## PASSAGE GIVEN

- Flag of the Philippines
- IOC code: PHI
- NOC: Philippine Olympic Committee
- Website: www.olympic.ph

in Athens
- Competitors: 16 in 6 sports
- Flag bearer: Romeo Brin
- Medals: Gold 0 Silver 0 Bronze 0 Total 0

Summer Olympics appearances (overview)
- 1924; 1928; 1932; 1936; 1948; 1952; 1956; 1960; 1964; 1968; 1972; 1976; 1980; 1984; 1988; 1992; 1996; 2000; 2004; 2008; 2012; 2016; 2020; 2024;

= Philippines at the 2004 Summer Olympics =

The Philippines competed at the 2004 Summer Olympics in Athens, from 13 to 29 August 2004. This was the nation's eighteenth appearance at the Olympics, except the 1980 Summer Olympics in Moscow because of its partial support to the United States boycott.

The Philippine Olympic Committee (POC) sent a total of 16 athletes, 12 men and 4 women, competing in 6 sports. Five Filipino athletes had previously competed in Sydney, including taekwondo jin and SEA Games champion Donald Geisler and boxing veteran Romeo Brin, who became the nation's flag bearer in the opening ceremony. Brin's teammate and boxer Christopher Camat was originally selected by the committee to carry the flag, but surpassed his lifetime privilege to the veteran, as he decided to witness his action and prepare for the next day's opening bout.

Philippines left Athens without a single Olympic medal for the second consecutive time. Among all the athletes, welterweight taekwondo jin Mary Antoinette Rivero only progressed further into the semifinals, where she lost the match to host nation's Elisavet Mystakidou and the second repechage bout to South Korea's Hwang Kyung-Seon, leaving the Filipino squad without a single Olympic medal for the second straight time.

==Archery==

One Filipino archer qualified for the women's individual archery.

## AVAILABLE DATA
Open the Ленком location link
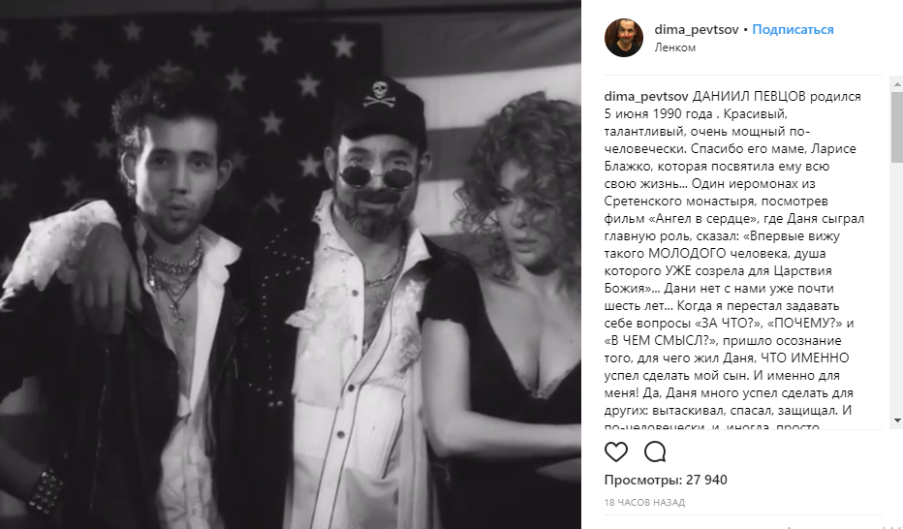This screenshot has height=529, width=903. click(x=674, y=47)
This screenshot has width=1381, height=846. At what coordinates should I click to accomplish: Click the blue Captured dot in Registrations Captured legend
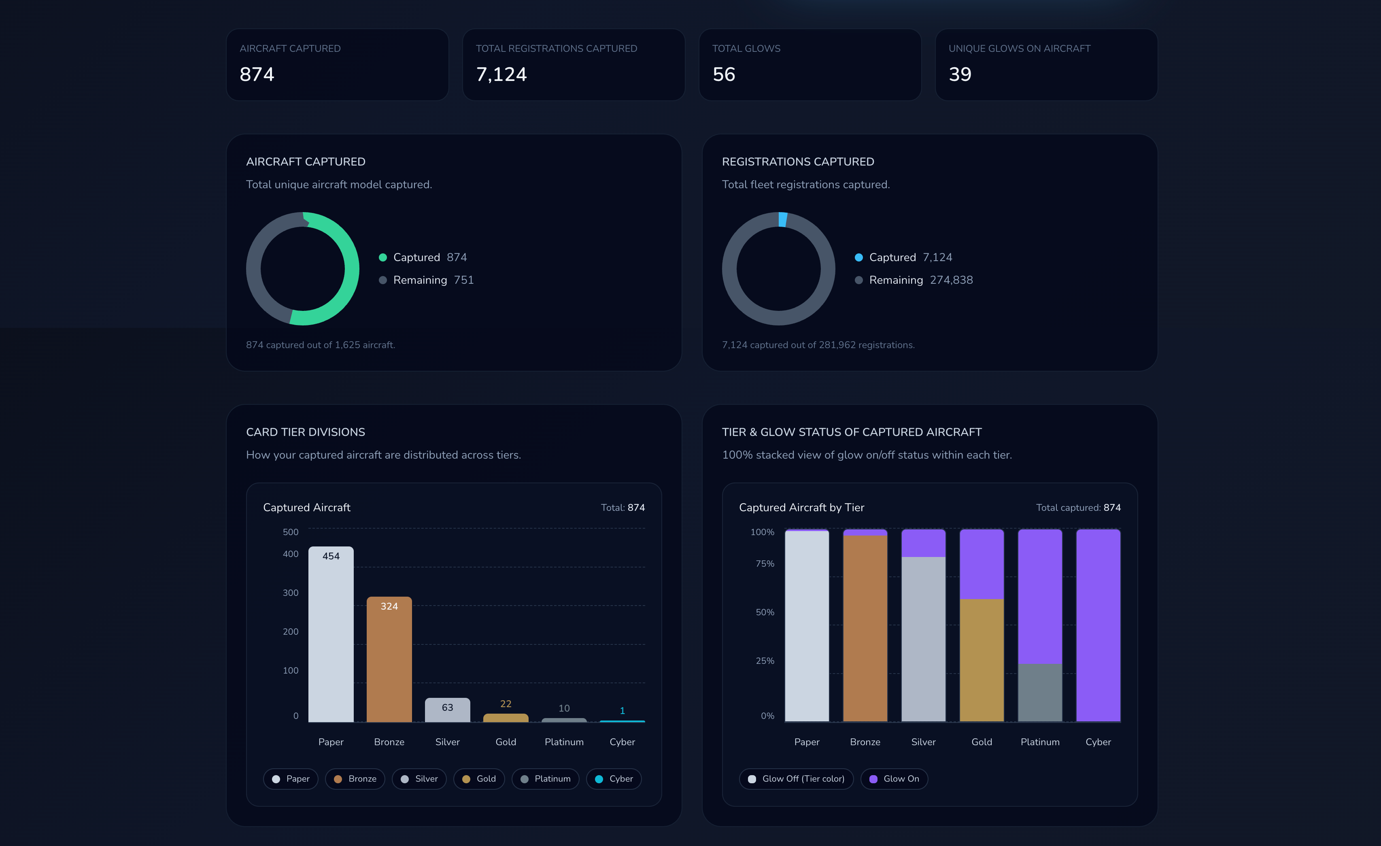tap(859, 257)
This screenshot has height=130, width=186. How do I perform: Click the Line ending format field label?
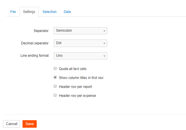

## WRITTEN INSTRUCTION 1
In the records, copy out the stretch from the line containing "This screenshot has width=1381, height=846." through the end of the records, word for word, leaving out the pictures.
## WRITTEN INSTRUCTION 2
Continue the article on the Philippines at the 2004 Summer Olympics from the point where it stops.

## RESULT 1
This screenshot has width=1381, height=846. At what coordinates should I click to accomplish: Click the blue Captured dot in Registrations Captured legend
tap(859, 257)
This screenshot has height=130, width=186. How do I perform: Click the Line ending format field label?

## RESULT 2
| Athlete | Event | Ranking round |  | Round of 64 | Round of 32 | Round of 16 | Quarterfinals | Semifinals | Final / BM |  |
| Score | Seed | Opposition Score | Opposition Score | Opposition Score | Opposition Score | Opposition Score | Opposition Score | Rank |
| Jasmin Figueroa | Women's individual | 600 | 56 | Valeeva (ITA) (9) W 132–130 | Gallardo (ESP) (19) L 150–152 | Did not advance |  |  |  |  |

==Athletics==

Filipino athletes have so far achieved qualifying standards in the following athletics events (up to a maximum of 3 athletes in each event at the 'A' Standard, and 1 at the 'B' Standard).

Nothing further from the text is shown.